• What you have to do
Write out the whole listing word for word.
━━━
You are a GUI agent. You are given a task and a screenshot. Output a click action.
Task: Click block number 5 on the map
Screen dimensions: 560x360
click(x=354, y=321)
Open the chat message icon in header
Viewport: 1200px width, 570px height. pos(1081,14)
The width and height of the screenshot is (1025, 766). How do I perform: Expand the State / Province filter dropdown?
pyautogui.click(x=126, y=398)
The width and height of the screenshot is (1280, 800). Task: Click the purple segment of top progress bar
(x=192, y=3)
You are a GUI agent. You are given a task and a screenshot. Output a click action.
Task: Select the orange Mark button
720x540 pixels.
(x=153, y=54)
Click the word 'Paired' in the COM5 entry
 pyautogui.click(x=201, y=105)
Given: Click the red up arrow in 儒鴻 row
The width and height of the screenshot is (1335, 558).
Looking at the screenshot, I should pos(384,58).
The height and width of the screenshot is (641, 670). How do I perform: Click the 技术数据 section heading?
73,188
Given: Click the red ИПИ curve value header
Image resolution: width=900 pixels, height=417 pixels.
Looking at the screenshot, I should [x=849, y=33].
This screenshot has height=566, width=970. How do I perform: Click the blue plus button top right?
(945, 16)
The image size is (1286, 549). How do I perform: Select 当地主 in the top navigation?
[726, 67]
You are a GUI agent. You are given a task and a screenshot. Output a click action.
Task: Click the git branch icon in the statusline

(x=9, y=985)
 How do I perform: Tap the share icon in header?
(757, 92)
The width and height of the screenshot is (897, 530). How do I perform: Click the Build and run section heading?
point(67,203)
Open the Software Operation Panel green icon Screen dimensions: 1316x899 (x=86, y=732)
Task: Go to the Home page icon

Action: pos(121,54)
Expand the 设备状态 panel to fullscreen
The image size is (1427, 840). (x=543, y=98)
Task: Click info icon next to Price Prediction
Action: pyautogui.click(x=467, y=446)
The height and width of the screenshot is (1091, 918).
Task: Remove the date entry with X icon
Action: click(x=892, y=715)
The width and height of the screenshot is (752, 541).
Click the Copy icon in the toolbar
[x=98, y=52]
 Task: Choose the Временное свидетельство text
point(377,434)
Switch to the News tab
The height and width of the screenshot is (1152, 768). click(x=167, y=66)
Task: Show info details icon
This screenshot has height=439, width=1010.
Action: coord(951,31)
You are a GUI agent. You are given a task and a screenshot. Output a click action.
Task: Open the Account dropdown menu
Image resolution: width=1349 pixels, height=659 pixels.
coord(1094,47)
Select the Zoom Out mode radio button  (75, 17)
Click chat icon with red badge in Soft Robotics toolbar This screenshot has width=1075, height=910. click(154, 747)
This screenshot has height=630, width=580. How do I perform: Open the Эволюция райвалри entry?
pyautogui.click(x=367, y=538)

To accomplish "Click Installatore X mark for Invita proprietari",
━━━
• Response box
You are a GUI agent. You are given a task and a screenshot. Output a click action.
Task: Click block number 5 on the map
Screen dimensions: 560x360
click(x=354, y=321)
Open the chat message icon in header
Viewport: 1200px width, 570px height. pos(1081,14)
The width and height of the screenshot is (1025, 766). How do I perform: Expand the State / Province filter dropdown?
pyautogui.click(x=126, y=398)
The width and height of the screenshot is (1280, 800). Task: Click the purple segment of top progress bar
(x=192, y=3)
You are a GUI agent. You are given a task and a screenshot. Output a click action.
Task: Select the orange Mark button
720x540 pixels.
(x=153, y=54)
Click the word 'Paired' in the COM5 entry
 pyautogui.click(x=201, y=105)
Given: Click the red up arrow in 儒鴻 row
The width and height of the screenshot is (1335, 558).
Looking at the screenshot, I should pos(384,58).
The height and width of the screenshot is (641, 670). How do I perform: Click the 技术数据 section heading?
73,188
Given: Click the red ИПИ curve value header
Image resolution: width=900 pixels, height=417 pixels.
Looking at the screenshot, I should [x=849, y=33].
This screenshot has height=566, width=970. How do I perform: Click the blue plus button top right?
(945, 16)
The image size is (1286, 549). How do I perform: Select 当地主 in the top navigation?
[726, 67]
You are a GUI agent. You are given a task and a screenshot. Output a click action.
Task: Click the git branch icon in the statusline

(x=9, y=985)
 How do I perform: Tap the share icon in header?
(757, 92)
The width and height of the screenshot is (897, 530). How do I perform: Click the Build and run section heading?
point(67,203)
Open the Software Operation Panel green icon Screen dimensions: 1316x899 (x=86, y=732)
Task: Go to the Home page icon

Action: pos(121,54)
Expand the 设备状态 panel to fullscreen
The image size is (1427, 840). (x=543, y=98)
Task: Click info icon next to Price Prediction
Action: pyautogui.click(x=467, y=446)
The height and width of the screenshot is (1091, 918).
Task: Remove the date entry with X icon
Action: click(x=892, y=715)
The width and height of the screenshot is (752, 541).
Click the Copy icon in the toolbar
[x=98, y=52]
 Task: Choose the Временное свидетельство text
point(377,434)
Switch to the News tab
The height and width of the screenshot is (1152, 768). click(x=167, y=66)
Task: Show info details icon
This screenshot has height=439, width=1010.
Action: coord(951,31)
You are a GUI agent. You are given a task and a screenshot. Output a click action.
Task: Open the Account dropdown menu
Image resolution: width=1349 pixels, height=659 pixels.
coord(1094,47)
Select the Zoom Out mode radio button  (75, 17)
Click chat icon with red badge in Soft Robotics toolbar This screenshot has width=1075, height=910. click(154, 747)
This screenshot has height=630, width=580. How do I perform: Open the Эволюция райвалри entry?
pyautogui.click(x=367, y=538)

To accomplish "Click Installatore X mark for Invita proprietari",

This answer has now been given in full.